◆ YOUR INSTRUCTIONS: Keep to one stretch of the data below, the lines from the one with "Screen dimensions: 876x626" up to and including the one with "This screenshot has height=729, width=1442.", and return that stretch exactly.

◆ SUPPLIED RECORDS:
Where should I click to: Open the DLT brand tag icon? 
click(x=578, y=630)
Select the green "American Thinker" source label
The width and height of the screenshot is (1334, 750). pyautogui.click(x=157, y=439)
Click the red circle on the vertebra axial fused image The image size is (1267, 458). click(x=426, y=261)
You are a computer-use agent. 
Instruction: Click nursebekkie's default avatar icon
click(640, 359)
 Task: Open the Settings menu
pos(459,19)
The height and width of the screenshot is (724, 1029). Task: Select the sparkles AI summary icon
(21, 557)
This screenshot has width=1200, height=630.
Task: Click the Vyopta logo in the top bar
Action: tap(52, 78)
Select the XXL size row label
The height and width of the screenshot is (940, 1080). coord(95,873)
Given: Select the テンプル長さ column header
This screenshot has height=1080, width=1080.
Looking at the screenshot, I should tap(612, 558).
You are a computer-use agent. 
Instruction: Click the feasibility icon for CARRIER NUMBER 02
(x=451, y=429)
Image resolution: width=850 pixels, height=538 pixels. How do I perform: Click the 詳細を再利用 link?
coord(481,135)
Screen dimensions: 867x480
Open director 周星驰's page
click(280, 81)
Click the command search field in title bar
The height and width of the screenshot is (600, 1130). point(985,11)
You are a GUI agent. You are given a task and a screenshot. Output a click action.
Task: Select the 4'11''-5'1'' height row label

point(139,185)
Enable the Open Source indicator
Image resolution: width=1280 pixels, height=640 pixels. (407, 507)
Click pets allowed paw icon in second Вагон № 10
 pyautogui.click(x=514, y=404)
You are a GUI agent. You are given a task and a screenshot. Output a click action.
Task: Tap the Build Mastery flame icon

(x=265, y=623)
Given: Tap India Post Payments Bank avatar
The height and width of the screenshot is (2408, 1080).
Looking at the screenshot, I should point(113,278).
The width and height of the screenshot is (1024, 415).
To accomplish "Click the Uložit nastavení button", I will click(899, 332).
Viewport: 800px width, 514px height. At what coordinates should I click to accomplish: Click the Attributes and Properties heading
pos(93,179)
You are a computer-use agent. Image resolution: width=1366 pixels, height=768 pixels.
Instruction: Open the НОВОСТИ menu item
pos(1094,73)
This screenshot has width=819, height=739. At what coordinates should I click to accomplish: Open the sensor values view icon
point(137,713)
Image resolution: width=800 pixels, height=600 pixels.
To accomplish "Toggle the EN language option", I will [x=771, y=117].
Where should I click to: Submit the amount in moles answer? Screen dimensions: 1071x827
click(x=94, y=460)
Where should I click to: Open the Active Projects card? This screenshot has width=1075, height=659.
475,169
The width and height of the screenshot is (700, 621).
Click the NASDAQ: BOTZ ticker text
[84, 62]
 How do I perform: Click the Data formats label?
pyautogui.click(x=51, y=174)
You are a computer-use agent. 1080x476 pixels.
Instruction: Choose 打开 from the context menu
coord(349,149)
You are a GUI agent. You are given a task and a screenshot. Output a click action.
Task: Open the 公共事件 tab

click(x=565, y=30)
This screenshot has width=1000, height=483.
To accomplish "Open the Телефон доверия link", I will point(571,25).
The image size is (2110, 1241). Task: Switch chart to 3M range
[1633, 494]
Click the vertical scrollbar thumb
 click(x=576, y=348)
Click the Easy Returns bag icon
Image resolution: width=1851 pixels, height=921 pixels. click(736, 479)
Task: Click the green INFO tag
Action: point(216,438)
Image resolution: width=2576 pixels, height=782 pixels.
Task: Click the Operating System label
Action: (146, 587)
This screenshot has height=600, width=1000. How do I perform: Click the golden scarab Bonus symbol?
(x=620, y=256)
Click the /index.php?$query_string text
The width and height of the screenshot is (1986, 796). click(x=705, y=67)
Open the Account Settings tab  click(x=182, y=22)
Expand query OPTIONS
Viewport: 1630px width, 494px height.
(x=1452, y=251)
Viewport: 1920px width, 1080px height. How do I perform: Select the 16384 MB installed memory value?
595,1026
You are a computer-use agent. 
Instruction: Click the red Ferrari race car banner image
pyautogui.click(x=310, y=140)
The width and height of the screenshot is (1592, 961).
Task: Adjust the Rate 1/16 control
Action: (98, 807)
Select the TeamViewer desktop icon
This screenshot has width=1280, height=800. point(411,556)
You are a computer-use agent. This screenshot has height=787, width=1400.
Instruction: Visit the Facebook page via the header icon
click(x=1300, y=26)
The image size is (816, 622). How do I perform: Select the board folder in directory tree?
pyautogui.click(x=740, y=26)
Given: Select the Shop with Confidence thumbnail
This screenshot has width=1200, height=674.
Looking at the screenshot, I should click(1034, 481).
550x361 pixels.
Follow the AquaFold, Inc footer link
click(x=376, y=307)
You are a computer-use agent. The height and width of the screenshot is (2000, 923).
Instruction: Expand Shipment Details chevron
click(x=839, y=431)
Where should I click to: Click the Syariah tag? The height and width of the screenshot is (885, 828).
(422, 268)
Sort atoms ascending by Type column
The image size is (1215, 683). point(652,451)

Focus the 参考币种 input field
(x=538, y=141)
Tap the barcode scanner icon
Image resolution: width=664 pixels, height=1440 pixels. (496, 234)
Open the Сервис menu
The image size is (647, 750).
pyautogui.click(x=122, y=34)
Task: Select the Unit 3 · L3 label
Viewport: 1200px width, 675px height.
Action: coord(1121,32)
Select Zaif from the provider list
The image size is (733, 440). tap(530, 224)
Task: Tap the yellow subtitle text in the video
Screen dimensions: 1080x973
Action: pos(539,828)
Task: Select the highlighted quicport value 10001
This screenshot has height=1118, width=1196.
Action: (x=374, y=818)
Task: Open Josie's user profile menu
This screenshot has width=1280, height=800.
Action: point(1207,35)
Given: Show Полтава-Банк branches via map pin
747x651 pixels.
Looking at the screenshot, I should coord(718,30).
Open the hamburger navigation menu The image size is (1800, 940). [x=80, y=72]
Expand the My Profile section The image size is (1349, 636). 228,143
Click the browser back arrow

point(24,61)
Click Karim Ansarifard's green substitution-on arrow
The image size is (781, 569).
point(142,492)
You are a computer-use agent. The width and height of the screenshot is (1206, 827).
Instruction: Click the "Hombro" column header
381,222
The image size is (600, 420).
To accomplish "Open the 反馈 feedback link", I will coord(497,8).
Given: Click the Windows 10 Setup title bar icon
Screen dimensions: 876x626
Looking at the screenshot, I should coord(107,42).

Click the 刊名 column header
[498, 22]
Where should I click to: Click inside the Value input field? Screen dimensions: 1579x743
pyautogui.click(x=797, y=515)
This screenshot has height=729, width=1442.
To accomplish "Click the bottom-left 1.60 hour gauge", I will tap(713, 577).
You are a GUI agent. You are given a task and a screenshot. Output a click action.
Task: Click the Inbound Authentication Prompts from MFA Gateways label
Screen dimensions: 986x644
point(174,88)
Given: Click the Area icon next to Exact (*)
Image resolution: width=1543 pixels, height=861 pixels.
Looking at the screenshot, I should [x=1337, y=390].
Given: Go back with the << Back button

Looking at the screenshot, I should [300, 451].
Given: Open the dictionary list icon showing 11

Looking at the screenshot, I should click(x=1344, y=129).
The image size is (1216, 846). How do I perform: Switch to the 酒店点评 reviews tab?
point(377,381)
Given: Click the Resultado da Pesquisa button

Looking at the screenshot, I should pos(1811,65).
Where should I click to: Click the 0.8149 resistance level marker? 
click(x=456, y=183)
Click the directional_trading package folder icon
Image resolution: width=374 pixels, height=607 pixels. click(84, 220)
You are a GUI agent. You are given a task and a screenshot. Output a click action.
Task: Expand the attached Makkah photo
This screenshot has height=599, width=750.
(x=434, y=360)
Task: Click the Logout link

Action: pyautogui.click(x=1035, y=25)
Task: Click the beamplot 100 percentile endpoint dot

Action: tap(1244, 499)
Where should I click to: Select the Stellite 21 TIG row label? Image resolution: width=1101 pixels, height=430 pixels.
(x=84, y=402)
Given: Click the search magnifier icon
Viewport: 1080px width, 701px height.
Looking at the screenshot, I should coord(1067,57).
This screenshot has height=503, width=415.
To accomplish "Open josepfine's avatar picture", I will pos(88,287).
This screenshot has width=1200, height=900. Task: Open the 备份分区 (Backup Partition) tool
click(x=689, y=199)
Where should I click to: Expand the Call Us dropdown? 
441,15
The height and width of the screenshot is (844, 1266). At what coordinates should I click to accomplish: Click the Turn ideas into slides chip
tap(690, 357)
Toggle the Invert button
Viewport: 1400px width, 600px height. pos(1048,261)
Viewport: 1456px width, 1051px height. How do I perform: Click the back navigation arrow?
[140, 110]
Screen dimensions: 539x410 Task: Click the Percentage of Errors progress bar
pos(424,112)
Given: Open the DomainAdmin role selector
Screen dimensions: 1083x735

◆ PROBLEM SOLUTION:
Screen dimensions: 876x626
Looking at the screenshot, I should coord(107,42).

Click the 刊名 column header
[498, 22]
Where should I click to: Click inside the Value input field? Screen dimensions: 1579x743
pyautogui.click(x=797, y=515)
This screenshot has height=729, width=1442.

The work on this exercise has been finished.